Re: Bottle Caps, part III

• To: "'Tesla List'" <tesla-at-poodle.pupman-dot-com>
• Subject: Re: Bottle Caps, part III
• From: Tesla List <tesla-at-stic-dot-net>
• Date: Fri, 14 Nov 1997 09:28:00 -0600
• Approved: tesla-at-stic-dot-net

From:	Alfred A. Skrocki [SMTP:alfred.skrocki-at-cybernetworking-dot-com]
Sent:	Thursday, November 13, 1997 10:15 AM
To:	Tesla List
Subject:	Re: Bottle Caps, part III

On Wednesday, November 12, 1997 2:28 PM Greg
[SMTP:ghunter-at-mail.enterprise-dot-net] wrote;

 
> So, if I'm using a 15kv/30ma neon xfmr at 50Hz and fixed series
> gaps, how much capacitance do I really need?

OK Greg, this is how I calculate the size capacitor needed;

First you need to determine your neon sign transformer 
(or other transformer's) Impedence:
                      
               E
        Z  =  ---
               I

  Z = Impedence
  E = volts
  I = current in Amps
  Note: divide milliamps by 1000 to get Amps.

Then in theory he Impedence of the primary capacitor should match the 
Impedence of the transformer at it's operating frequency.
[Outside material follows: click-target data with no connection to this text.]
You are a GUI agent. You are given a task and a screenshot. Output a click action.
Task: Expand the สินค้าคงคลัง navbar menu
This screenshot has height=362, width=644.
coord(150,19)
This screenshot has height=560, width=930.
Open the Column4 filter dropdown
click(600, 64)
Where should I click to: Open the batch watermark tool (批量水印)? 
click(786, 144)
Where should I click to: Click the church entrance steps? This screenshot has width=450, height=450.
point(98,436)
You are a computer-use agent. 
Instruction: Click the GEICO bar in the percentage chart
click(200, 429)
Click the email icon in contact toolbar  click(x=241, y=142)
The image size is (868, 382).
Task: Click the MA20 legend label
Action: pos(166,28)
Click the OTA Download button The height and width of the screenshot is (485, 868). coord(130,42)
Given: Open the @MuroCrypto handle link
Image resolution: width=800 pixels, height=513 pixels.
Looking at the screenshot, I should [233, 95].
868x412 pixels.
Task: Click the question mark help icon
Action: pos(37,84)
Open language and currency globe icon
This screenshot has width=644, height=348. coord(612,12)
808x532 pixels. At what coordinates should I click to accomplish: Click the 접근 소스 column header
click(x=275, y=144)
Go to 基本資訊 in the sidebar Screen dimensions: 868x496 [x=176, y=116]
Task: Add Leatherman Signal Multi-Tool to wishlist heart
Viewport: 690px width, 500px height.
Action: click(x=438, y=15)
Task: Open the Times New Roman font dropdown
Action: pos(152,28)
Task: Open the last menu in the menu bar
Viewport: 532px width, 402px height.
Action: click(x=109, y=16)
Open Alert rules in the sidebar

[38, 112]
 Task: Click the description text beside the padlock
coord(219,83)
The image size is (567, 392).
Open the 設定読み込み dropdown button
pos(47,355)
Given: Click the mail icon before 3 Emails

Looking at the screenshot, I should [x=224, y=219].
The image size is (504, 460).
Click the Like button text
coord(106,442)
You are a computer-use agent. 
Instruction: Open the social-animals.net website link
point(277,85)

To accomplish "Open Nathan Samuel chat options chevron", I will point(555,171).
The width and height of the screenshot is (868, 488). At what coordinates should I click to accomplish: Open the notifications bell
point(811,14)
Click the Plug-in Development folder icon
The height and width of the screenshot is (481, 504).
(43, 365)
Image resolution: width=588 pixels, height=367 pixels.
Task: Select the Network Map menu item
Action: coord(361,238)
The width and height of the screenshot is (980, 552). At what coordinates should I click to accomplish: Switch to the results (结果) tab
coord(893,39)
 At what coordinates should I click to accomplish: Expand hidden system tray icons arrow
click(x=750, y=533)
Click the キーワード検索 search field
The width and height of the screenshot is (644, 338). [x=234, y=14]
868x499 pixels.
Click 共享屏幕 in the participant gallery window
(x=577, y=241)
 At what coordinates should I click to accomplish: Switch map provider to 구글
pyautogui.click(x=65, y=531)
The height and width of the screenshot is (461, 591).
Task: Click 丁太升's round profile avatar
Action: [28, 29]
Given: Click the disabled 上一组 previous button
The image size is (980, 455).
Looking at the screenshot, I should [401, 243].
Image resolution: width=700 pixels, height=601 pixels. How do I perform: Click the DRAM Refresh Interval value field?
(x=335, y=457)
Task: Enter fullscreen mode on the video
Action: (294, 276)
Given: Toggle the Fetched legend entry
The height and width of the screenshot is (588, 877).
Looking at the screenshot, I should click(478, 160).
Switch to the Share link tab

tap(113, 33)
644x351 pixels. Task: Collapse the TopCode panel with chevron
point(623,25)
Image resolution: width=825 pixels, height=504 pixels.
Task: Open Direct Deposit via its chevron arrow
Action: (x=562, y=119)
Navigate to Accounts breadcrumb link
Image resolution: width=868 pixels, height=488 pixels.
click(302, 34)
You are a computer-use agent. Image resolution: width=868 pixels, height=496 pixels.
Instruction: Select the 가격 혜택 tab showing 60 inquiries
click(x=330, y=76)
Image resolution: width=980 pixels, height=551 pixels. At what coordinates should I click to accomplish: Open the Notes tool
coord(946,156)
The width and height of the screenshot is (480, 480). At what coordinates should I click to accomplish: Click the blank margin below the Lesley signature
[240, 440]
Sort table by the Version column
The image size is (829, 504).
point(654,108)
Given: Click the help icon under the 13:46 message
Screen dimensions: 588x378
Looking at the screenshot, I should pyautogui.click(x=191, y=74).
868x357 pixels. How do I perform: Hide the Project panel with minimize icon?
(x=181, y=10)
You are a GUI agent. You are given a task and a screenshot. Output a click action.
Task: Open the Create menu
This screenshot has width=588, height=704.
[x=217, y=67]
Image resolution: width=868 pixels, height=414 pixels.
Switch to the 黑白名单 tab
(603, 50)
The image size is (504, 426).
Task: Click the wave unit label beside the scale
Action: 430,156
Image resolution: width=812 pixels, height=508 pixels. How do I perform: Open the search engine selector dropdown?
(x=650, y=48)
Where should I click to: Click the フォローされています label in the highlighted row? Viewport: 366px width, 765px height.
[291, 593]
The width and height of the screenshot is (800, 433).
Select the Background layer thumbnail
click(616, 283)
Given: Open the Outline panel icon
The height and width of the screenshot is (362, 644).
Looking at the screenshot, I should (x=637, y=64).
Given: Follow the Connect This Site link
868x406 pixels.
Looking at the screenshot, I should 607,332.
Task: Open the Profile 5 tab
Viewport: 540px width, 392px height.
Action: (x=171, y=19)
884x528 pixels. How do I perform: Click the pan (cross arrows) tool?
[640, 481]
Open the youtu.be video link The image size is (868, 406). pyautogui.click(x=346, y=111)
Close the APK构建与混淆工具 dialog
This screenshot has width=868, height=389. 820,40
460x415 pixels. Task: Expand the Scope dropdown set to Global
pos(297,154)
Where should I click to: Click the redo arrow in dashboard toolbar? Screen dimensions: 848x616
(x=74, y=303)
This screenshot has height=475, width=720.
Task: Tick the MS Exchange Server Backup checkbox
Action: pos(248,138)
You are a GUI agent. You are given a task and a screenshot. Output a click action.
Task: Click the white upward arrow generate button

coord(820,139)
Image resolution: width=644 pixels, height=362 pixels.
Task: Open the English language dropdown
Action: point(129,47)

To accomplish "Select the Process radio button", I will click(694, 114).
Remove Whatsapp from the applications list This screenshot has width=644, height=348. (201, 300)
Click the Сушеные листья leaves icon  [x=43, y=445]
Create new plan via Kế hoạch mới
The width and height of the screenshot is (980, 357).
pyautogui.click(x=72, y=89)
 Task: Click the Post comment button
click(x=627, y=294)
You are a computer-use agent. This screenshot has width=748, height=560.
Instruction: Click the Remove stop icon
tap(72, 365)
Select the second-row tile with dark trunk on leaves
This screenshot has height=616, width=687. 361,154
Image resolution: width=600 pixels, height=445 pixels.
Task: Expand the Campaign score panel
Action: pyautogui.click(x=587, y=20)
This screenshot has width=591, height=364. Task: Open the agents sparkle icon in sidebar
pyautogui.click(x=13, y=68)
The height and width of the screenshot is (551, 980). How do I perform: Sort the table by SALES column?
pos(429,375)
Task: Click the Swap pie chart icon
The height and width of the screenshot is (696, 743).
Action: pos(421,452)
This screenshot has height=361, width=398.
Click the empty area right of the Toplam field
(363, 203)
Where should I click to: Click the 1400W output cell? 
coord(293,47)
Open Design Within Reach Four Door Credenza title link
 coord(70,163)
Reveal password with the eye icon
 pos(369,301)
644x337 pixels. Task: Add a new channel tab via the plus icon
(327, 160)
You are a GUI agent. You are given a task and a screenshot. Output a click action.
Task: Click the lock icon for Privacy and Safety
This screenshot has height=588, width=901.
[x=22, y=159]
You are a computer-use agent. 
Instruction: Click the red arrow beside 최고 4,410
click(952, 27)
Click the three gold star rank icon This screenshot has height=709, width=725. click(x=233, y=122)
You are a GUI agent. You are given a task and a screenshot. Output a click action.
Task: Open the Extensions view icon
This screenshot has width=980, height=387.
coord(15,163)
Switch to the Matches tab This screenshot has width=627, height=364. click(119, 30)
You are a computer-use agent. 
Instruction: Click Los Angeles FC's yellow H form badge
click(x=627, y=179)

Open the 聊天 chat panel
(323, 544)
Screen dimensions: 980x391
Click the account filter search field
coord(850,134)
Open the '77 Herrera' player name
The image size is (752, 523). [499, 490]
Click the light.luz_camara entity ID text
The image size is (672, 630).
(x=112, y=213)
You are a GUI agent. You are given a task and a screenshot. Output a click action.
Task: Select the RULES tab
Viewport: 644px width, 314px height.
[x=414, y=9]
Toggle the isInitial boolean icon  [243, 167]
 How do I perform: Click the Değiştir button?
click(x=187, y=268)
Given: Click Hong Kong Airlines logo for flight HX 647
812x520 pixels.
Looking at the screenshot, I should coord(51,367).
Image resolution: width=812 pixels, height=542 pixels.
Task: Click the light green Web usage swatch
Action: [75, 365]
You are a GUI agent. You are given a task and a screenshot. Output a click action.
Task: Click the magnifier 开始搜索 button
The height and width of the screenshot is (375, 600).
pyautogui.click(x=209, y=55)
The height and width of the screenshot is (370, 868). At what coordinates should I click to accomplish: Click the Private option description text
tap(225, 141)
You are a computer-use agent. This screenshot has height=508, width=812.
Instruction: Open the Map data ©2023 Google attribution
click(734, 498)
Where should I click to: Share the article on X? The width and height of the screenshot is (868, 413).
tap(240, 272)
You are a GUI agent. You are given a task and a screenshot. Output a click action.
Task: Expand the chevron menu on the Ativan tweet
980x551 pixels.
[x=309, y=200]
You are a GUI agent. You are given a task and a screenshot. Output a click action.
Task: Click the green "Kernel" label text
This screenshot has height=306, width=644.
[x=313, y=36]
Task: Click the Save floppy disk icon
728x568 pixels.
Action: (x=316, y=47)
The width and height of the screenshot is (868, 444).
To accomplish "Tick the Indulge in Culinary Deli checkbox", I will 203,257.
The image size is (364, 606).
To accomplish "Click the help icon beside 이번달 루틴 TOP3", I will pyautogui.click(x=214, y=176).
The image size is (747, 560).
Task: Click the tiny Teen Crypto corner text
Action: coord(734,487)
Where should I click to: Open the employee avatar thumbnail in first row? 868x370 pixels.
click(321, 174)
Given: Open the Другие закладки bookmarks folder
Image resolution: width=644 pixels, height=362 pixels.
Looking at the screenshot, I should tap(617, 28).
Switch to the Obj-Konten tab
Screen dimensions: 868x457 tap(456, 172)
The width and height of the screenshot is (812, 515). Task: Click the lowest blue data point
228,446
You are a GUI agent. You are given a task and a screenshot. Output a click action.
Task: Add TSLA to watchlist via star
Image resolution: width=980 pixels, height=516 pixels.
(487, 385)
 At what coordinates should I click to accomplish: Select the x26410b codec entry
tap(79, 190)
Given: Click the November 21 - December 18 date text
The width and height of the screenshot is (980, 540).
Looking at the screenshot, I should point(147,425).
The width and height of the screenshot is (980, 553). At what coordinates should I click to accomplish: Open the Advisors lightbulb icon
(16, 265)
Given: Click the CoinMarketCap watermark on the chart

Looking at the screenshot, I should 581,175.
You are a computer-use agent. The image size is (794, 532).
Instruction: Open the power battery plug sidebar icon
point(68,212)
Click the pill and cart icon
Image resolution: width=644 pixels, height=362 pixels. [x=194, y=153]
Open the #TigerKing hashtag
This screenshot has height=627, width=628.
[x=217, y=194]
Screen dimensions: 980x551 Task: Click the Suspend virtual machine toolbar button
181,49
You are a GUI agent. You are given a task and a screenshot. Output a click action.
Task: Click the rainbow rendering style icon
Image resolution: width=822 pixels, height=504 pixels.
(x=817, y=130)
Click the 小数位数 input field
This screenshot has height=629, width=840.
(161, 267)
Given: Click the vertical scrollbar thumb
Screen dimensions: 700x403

Which is given 
by:                                  
                      100000
        C =   ----------------------
              2 x pi x Z x frequency
  
  C = capacitance in microfarads needed for primary capacitor.
  Z = transformer impedence
  pi = 3.141592654

I then use this as a starting point and adjust impericaly by adding
capacitance until I no longer get any improvement in output.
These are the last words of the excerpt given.